BUMC does not utilize separate ICU teams (with the exception of the CCU - see below). Each medicine team provides care to ICU patients as well as those on regular floors. When a patient on the medicine service requires transfer from a private room to the ICU, the same team continues to oversee that patient`s care. Similarly, the team follows patients from the ICU back to the floor. This continuity of care enhances patient outcomes, patient satisfaction and the overall educational experience.

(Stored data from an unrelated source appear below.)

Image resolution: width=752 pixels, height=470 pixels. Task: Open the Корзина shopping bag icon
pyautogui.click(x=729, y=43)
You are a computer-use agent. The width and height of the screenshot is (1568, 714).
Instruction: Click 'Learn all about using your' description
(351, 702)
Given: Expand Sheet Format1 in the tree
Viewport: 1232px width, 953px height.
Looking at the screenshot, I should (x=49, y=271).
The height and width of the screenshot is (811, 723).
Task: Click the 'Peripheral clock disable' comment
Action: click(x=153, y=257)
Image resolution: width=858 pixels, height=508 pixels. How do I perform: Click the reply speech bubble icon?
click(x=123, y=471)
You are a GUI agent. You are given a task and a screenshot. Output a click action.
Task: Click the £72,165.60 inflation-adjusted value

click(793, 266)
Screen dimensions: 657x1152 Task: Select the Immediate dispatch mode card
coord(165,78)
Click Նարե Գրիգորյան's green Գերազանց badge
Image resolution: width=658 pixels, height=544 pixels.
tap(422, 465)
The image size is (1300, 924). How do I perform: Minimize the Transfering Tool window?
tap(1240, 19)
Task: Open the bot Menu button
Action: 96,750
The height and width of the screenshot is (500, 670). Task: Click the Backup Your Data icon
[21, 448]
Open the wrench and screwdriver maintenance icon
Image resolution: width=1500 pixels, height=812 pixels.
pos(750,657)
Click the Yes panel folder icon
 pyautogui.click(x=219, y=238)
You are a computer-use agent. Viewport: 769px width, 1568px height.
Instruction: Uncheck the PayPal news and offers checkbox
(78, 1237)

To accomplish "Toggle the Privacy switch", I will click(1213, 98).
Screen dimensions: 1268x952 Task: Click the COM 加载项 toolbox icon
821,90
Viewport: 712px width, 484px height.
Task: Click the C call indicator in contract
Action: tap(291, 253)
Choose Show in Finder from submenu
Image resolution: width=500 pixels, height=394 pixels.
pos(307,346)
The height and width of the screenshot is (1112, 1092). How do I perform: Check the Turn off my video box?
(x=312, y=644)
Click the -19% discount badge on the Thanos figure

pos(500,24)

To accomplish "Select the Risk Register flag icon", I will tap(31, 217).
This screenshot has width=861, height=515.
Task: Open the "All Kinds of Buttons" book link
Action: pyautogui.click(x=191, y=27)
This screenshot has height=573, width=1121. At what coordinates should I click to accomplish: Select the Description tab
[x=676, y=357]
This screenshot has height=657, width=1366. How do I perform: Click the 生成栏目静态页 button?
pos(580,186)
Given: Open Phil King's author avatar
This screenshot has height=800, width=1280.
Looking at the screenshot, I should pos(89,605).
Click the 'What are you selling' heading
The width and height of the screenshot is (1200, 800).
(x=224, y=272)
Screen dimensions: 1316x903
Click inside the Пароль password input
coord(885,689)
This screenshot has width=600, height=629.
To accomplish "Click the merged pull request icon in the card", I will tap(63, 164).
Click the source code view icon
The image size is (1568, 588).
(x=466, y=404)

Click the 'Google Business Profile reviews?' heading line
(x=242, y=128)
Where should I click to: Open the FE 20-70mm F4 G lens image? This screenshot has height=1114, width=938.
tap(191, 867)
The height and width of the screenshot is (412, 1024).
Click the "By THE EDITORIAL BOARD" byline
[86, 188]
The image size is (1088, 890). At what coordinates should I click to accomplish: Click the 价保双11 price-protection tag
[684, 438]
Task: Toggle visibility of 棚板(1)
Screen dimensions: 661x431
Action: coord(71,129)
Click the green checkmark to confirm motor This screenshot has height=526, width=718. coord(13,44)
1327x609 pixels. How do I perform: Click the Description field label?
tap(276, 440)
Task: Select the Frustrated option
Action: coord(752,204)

Each PGY-1 medicine resident has two one-month CCU rotations. The CCU team includes three PGY-1 residents and one PGY-2 resident. The CCU rotation provides our residents with a broad exposure to acute and chronic cardiac diseases. A cardiologist is assigned to the CCU rounds each day with the residents. Daily conferences cover the range of cardiology topics. When patients transfer from the CCU to a step-down facility or private rooms, the CCU interns continue to provide follow-up care to these patients. Again, every effort is made to ensure the continuity of care. Night call during the CCU rotation is taken every fourth night.
The residents on call leave the hospital between noon and 1 p.m. the day following call. All residents receive at least one 24-hour period of time off each seven days.
During the one-month emergency room rotation, PGY-1 residents care for a wide variety of emergency cases. General internal medicine, trauma, pediatric, and obstetrics/gynecology patients are evaluated, treated and triaged. Board-certified emergency room physicians supervise, educate and guide the trainees.
In the ER, residents work three consecutive days from 7 a.m. to 7 p.m., then three consecutive nights, from 7 p.m. to 7 a.m. and then have three days off. The cycle repeats every nine days.
Each resident is assigned to the BUMC outpatient clinic for one-half day each week. Residents are the primary healthcare providers for this group of patients. Residents are supervised by general internists, who are always present in the clinic, and consult with subspecialists, who are always available on a prn basis. Patients may be referred to BUMC’s specialty clinics (e.g. surgery, gynecology, etc.) for specific problems. Categorical residents follow the same group of patients through three years of training to establish continuity of care and to observe the evolution of patients and disease processes over time. BUMC’s outpatient clinic facilities were built in 1996, and each resident is assigned his/her own private exam room.
Categorical residents spend one month during their second year in a BUMC-affiliated outpatient practice in Waxahachie, Texas. This office site provides residents the opportunity to experience the practice of internal medicine in a more rural community hospital setting. In addition, most subspecialties offer outpatient rotation options. Cardiology, gastroenterology, endocrinology, rheumatology, and dermatology may be taken entirely as outpatient rotations. Other subspecialty rotations include large outpatient components.
Didactic sessions are a regularly scheduled component of each resident’s day. Daily conferences at noon integrate the theoretical, scientific and practical aspects of internal medicine. Discussions emphasize salient points of diagnosis and therapy, as well as the financial, social, and ethical implications of medical decisions. Lunch is provided so our residents can nourish their bodies simultaneously with their brains.
Internal medicine grand rounds every Tuesday morning at 8 a.m. cover a wide spectrum of timely topics. Once each month, internal medicine residents present either an “unknown” case in a CPC format (the cases are discussed by a member of the medical staff, the pathologist presents the answer, and the resident then gives a brief review of the disorder) or present a series of brief clinical vignettes.
Chief’s conference is scheduled each Friday and once each month residents present “potpourri”—a series of interesting cases.